Member of the Nebraska House of Representatives from the 35th district
- In office January 4, 1881 – February 26, 1881

Personal details
- Born: September 30, 1845 Burlington, Iowa, U.S.
- Died: June 2, 1910 (aged 64) Osceola, Nebraska, U.S.
- Party: Republican
- Spouse(s): Morinda McCray Flora Cinderella Campbell
- Parent(s): Oliver Perry Mickey Betsy Ann Davidson
- Alma mater: Iowa Wesleyan College
- Occupation: Banker, Politician

= John H. Mickey =

American politician (1845–1910)

John Hopwood Mickey (September 30, 1845 – June 2, 1910) was an American banker and Republican politician who served as the 13th governor of Nebraska from 1903 to 1907.

==Life and career==

===Early life and ancestors===
He was born near Burlington, Iowa, on September 30, 1845, a son of Oliver Perry Mickey, a pioneer in Iowa, locating there from Pennsylvania in 1836 and Betsy Ann Davidson.

===Education===
In 1847, his parents moved the family removed to Louisa County, Iowa, and it was there his education was attained in the Iowa public school system. After being mustered out of the service, he returned to his Iowa home and for two years was a student at Iowa Wesleyan College in Mount Pleasant, Iowa. Upon leaving college, he engaged in school teaching and during the vacation periods he devoted himself to farming.

===Military service===
In 1863, he enlisted as a private in the Union Army, in Company D, 8th Iowa cavalry, and served until the close of the war. His regiment was in service in eastern Tennessee and with William Tecumseh Sherman in his Atlanta campaign until the successful surrender of Atlanta on September 2, 1864. He also served in the Franklin-Nashville Campaign. He was honorably mustered out of service in August 1865.

===Marriage and family===
He married as his first wife, on September 10, 1867, at Des Moines, Iowa, Morinda McCray, born April 8, 1849, at Fayette, Indiana, the daughter of James McCray and Mary Harlan. She died on December 23, 1886, at Osceola, Polk County, Nebraska and is buried in Osceola Cemetery. John and Morinda were the parents of 5 children.

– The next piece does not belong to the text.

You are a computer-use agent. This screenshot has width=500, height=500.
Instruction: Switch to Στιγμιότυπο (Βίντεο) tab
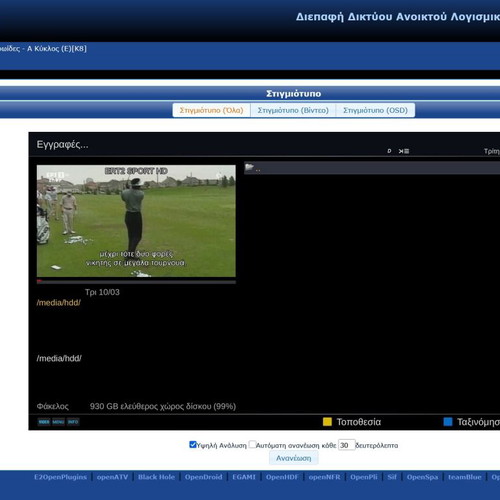point(293,110)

He married, as his second wife, on December 8, 1887, at the Methodist Episcopal Church in Osceola, Polk County, Nebraska, Flora Cinderella Campbell, the daughter of Benjamin Crawford Campbell and Elizabeth Ann Scott. She was born on November 16, 1861, in Iowa and died on January 16, 1938, at Osceola, Nebraska. She is buried next to her husband in Osceola Cemetery. John and Flora were the parents of 4 children.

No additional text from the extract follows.